As guerras não têm endereços, apenas destinatários

Uma breve análise sobre a batalha num contexto pandêmico e a nova guerra que o mundo enfrenta atualmente

Dênia Carneiro

Ao pensar a guerra e a sua cor, deparo-me com tantos nós, um emaranhado de laços e significados. Posso começar pelo boato, ou afirmar que as guerras nascem do medo, que são acompanhadas de rumores e, cá entre nós, os burburinhos sociais de guerra existiram e sempre existirão. Primeiro divulgam os pensamentos daqueles que as provocam ou silenciam as vozes dos que tentam evitá-las. E assim, transformam qualquer motivo em argumento plausível para que elas devam acontecer ou guardemos essa tese para o que poderá ser uma parte de teoria chamada de conspiração. 

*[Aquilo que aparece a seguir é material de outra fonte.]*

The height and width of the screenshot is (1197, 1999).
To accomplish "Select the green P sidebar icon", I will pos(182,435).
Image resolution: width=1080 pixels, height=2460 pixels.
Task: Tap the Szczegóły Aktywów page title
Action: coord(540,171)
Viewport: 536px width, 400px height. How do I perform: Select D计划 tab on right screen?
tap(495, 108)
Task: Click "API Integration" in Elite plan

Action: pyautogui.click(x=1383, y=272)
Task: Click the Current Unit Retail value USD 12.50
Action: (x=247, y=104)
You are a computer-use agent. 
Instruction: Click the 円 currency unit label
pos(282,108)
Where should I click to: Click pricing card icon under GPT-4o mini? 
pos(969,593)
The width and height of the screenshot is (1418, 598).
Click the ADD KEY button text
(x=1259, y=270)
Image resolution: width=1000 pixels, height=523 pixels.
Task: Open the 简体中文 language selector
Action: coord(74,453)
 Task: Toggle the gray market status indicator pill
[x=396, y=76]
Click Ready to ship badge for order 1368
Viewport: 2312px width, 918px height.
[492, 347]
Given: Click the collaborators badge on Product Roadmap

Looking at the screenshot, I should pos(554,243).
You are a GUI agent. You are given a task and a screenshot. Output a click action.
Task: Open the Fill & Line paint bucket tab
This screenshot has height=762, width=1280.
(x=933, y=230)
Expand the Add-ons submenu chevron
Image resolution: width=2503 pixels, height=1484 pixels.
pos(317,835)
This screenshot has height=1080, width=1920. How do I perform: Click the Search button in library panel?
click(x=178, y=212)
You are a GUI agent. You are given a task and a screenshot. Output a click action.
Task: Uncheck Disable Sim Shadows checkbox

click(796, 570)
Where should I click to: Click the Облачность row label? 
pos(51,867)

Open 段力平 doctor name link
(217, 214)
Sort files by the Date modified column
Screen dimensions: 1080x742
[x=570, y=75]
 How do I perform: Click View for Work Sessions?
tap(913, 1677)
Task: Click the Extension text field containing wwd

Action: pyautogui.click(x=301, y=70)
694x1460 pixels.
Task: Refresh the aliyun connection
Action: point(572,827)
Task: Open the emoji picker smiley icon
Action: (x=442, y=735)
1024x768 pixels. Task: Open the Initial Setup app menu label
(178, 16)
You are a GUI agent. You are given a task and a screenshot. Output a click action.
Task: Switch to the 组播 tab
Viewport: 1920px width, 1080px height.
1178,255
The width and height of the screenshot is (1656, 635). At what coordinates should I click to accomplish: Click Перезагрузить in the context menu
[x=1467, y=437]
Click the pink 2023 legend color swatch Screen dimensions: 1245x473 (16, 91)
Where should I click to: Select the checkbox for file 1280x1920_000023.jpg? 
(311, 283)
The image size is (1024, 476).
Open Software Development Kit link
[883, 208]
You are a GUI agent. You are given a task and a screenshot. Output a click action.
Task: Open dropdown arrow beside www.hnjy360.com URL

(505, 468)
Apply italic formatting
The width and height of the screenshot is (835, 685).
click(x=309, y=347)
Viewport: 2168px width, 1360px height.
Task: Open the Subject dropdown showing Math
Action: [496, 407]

A primeira guerra que vou narrar agora é a de uma luta invisível que presenciamos até hoje. Em primeiro plano, no começo, diriam que é a transformação da humanidade, a ressignificação das coisas e dos tempos. Nela lutamos contra o desconhecido que inicialmente nos comoveu com a luta de pessoas distantes. E, ao acompanhar a expansão do inimigo, nossa razão não admitiu que poderia chegar até nós. Mas o inimigo chegou e aos poucos os números se tornaram pessoas, histórias, mortes, mortos. Os dias ficam cinzas e preocupantes até se tornarem rotinas dramáticas.

Enquanto a verdade e a mentira se confundiam e o que não era compreendido causava medo, ficávamos trancados em nossas casas, lutando somente pelo essencial para continuar a viver.  Então, o inimigo assim chegou até nós, com força e devastando, alcançou nosso vizinho, colega, familiar, e uma das nossas armas eram as máscaras, caro amigo. Não as que usamos para desqualificar alguém, mas as reais que usamos como aliadas nesse campo de batalha.

Em hospitais, são usadas como aliadas, e a linha de frente eram os profissionais envolvidos, lutando contra um vírus que ainda se mantém entre nós – embora menos letal – e que tentamos vencer aos poucos. A tecnologia foi se transformando cada vez mais em instrumento de presença, como uma ponte da união. As câmeras se tornaram nossos olhares mais próximos e as palavras foram lançadas por trás dos tecidos de proteção sob nossas bocas. Fomos embalados sob um ritmo de angústia em nossas casas ao aguardar uma tomada de decisão.

Poderia ser um código ou apenas elemento pesquisado cientificamente, mas o inimigo é um vírus chamado SARS-CoV-2, e permanecemos lutando contra ele. Além disso, como se já não bastasse a dor social travada por conta das mortes dessa guerra, em um outro canto do planeta que habitamos, o ser humano continua a se mostrar pobre e a sociedade assiste uma outra guerra começar.  

Por terra, céu e mar Kiev é atacada, milhões de civis se refugiaram e continuam perdendo suas vidas, e é sobre essa luta que lhes falo agora. A ganância! Oh Céus! Os causadores da trama não se importam com as consequências, o que querem é poder, é vencer. É uma das guerras com letras maiúsculas retratadas nos jornais, revistas e livros. Entre o tempo e as bombas, os tanques destroem as famílias, os sonhos, a vida.

Alberto Caeiro, pseudônimo de Fernando Pessoa retrata uma batalha em “A guerra que aflige com seus esquadrões o Mundo”, como tudo pode ser sobre orgulho e inconsciência:

“Tudo é orgulho e inconsciência.

Tudo é querer mexer-se, fazer coisas, deixar rasto”.

O orgulho é algo presente entre os paletós e o poder. A inconsciência, por sua vez, é esquecida diante das consequências causadas por uma guerra, não é mesmo? E ainda que usem motivos fúteis como justificativas, sabemos que não possuem valores.

Posso afirmar, que a guerra não tem local, ela é uma mensagem enviada. A guerra, meu caro, é uma carta em papel amarelo com manchas de sangue e suor e as marcas fortes do cansaço, da miséria e da violência e sempre terá endereço.

Ela possui apenas destinatários, jogados ao destino, esperando o início, o gesto, o sim sob a perspectiva do não. E assim, descobrimos que o alvo sou eu e você e será sempre e dia após dia a luta só será vencida ao sobreviver.